В ответ Срамной мечтательно цедит:
– В прежние времена. Я бы этого… Своими бы руками.
На что Мхов замечает:
– Времена, Пётр Арсеньич, теперь нынешние. А в нынешние времена этот самый… Спокойно может нас с вами. Какими захочет руками.
– То-то и обидно, – горько сетует Срамной.
Выйдя из подъезда, они расходятся по машинам. Срамной садится в свою, чтобы ехать в офис. Мхов – в свою и, немного подумав, говорит водителю:
– На «Сокол».
«Шестисотый» важно отваливает от обочины. Вслед за ним крадётся джип охраны.
Мхов достает мобильный, набирает номер.
– Клара? Привет. Я заеду ненадолго. Дело есть.
Клара живёт на Третьей Песчаной в одном из тамошних серых «сталинских» домов. У неё большая двухкомнатная квартира, купленная Мховым полтора года назад. Раньше она жила в Лефортово где-то на задах Бронетанковой Академии в трёхкомнатной квартире, где, кроме неё, обитали бабушка, мать, отец и старшая сестра с мужем и дочерью.
Окончив школу (почти на одни пятёрки, между прочим), она поучилась было в МГУ на философском, но через год ей стало скучно. Она бросила университет и больше нигде не училась, а, движимая доморощенным чувством социального протеста, занялась политикой – примкнула к партии писателя Л., националистической, большевистского толка. Не слишком образованная, она была, тем не менее, умна и талантлива от природы. Поэтому она быстро выбилась из общей массы: уже спустя пару месяцев участвовала в редактировании партийной газеты, потом сама начала писать заметки, а со временем ей доверили информационное обеспечение акций, устраиваемых Л. в Москве и других городах.
Так бы и шло, но на свою беду Клара в какой-то момент втрескалась в вождя и принялась всячески его окучивать.

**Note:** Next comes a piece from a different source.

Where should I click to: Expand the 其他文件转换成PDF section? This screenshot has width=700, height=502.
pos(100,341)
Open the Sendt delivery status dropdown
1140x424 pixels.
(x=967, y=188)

Только у того уже была боевая подруга – тоже типа Клары, подросток-переросток. Тем не менее, Клара старалась, как могла. В свои неполные девятнадцать при росте около 180 см и гибкой змеистой фигуре она была персонаж куда как видный, и наверняка вождь, большой любитель такого сорта женщин, ею не пренебрёг, хотя сама она уверяла, что ничего было. Так или иначе, занять место соперницы и стать при Л. женщиной номер один у неё не вышло.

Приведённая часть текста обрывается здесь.